# Geräte Kompatibilität



## Lodorvonhal (27. Feb 2012)

Hallo,

ich habe mit 2 Freunden eine App entwickelt. Während der Entwicklung haben wir die App mit dem HTC Desire HD und dem samsung galaxy s2 und im AVD getestet. Mittlerweile ist die App fertig und wir haben diese in den Market geladen. (ca 2 Tage) Optimiert ist sie für 2.3.3 mittlerweile geht sie auch unter 2.2

Mein Problem: angeblich wäre die App nun nicht mit meinem HCT Desire HD (2.3.5) kompatibel.
(auch ein anderes Desire HD geht nicht)

auf folgenden Geräten funst die App: HTC Wildfire, samsung galaxy s2, HTC Sensation


also nach dem es mit den Geräten geht kann es nicht an der Auflösung oder Android Version liegen.

Weis jemand Rat an welcher Stelle ich suchen soll. Was da nicht stimmen kann. Oder wird die App von Google noch geprüft für bestimmte Geräte?
Momentan weiß ich nicht weiter. Bin offen für jeden Lösungsansatz 

Danke fürs lesen.


----------



## Airborne (28. Feb 2012)

Ich hab mit Android noch nicht gespielt - aber für andere mobile Systeme gibt es Emulatoren, die zumindest Auflösung und grobes Verhalten nachstellen. Habt ihr sowas?

Habt ihr ein Logging? Weil "nicht kompatibel" ist doch recht ungenau als Fehlermeldung.

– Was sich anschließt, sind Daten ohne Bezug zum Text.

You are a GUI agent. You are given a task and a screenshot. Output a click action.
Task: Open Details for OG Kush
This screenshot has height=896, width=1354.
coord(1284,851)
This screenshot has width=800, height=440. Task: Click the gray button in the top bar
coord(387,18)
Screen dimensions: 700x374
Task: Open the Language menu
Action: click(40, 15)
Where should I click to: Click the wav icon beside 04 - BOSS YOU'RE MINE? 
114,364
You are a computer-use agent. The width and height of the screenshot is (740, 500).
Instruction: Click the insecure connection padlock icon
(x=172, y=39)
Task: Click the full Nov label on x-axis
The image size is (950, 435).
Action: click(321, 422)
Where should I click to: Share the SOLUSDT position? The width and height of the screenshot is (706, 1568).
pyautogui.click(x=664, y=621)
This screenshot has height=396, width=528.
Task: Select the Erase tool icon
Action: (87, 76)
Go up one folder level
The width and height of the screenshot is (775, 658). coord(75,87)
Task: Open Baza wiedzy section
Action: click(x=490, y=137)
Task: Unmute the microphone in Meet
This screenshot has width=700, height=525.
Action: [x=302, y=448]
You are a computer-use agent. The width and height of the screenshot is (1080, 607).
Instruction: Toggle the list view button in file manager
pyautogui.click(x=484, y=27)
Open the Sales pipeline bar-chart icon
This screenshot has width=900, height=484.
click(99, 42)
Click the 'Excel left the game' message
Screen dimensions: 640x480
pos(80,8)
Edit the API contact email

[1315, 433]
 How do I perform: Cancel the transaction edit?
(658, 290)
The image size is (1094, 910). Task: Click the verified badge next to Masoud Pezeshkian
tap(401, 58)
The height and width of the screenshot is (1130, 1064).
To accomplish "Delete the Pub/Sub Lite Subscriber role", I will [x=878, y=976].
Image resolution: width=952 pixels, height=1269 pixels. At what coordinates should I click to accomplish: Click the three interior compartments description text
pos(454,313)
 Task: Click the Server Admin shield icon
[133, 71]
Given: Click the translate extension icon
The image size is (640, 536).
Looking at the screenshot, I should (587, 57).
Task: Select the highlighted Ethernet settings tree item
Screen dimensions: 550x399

Sicherheitseinstellungen könnten noch was ausmachen.


----------



## schlingel (28. Feb 2012)

Lässt sich die App nicht installieren? Stürzt sie beim Start ab? Stürzt sie beim Ausführen einer bestimmten Activity ab?

Prinzipiell: Sehr nützlich ist Crittercism in solchen Angelegenheiten. Das trackt ganz genau wo bei welchem Gerät mit welcher Android-Version was passiert ist und schickt dir eine Email wenn die Exception fliegt.


----------



## Lodorvonhal (28. Feb 2012)

Hi und danke für die antworten.

Eine Fehlermeldung bekomme ich nicht. Wenn ich die App über Eclipse starte oder die apk rüber schiebe geht alles. Der log gibt keine Fehlermeldung. Nur wenn ich die App über den Market im Web suche, bekomme ich den Hinweis "Diese App ist nicht mit Ihrem O2 HTC HTC Desire HD A9191-Gerät kompatibel". Im Handy Market finde ich die App gar nicht.

Mir geht es nicht um mich selber, sondern ehr um einen Fehler den ich mache die App richtig zu verteilen. Logischerweise kann das eine bestimmt Benutzergruppe die App nicht nutzen.

Ich weis nicht ob ich das darf aber ich mach mal den Link zu der App. Wenn Verboten bitte entfernen.
https://market.android.com/details?id=de.tankomat&feature=search_result#?t=W251bGwsMSwxLDEsImRlLnRhbmtvbWF0Il0.


----------



## schlingel (28. Feb 2012)

Das ist seltsam. Normalerweise werden die Meta-Daten aus dem Android-Packet verwendet um zu eruieren ob das mit dem Google-Account verlinkte Gerät zu der jeweiligen App kompatibel ist.

In deinem Fall scheint da ein Fehler vorzuliegen, da du die App ja lokal bei dir installieren kannst. Am besten schreibst du den Market-Support an und fragst nach was es hier haben kann.


----------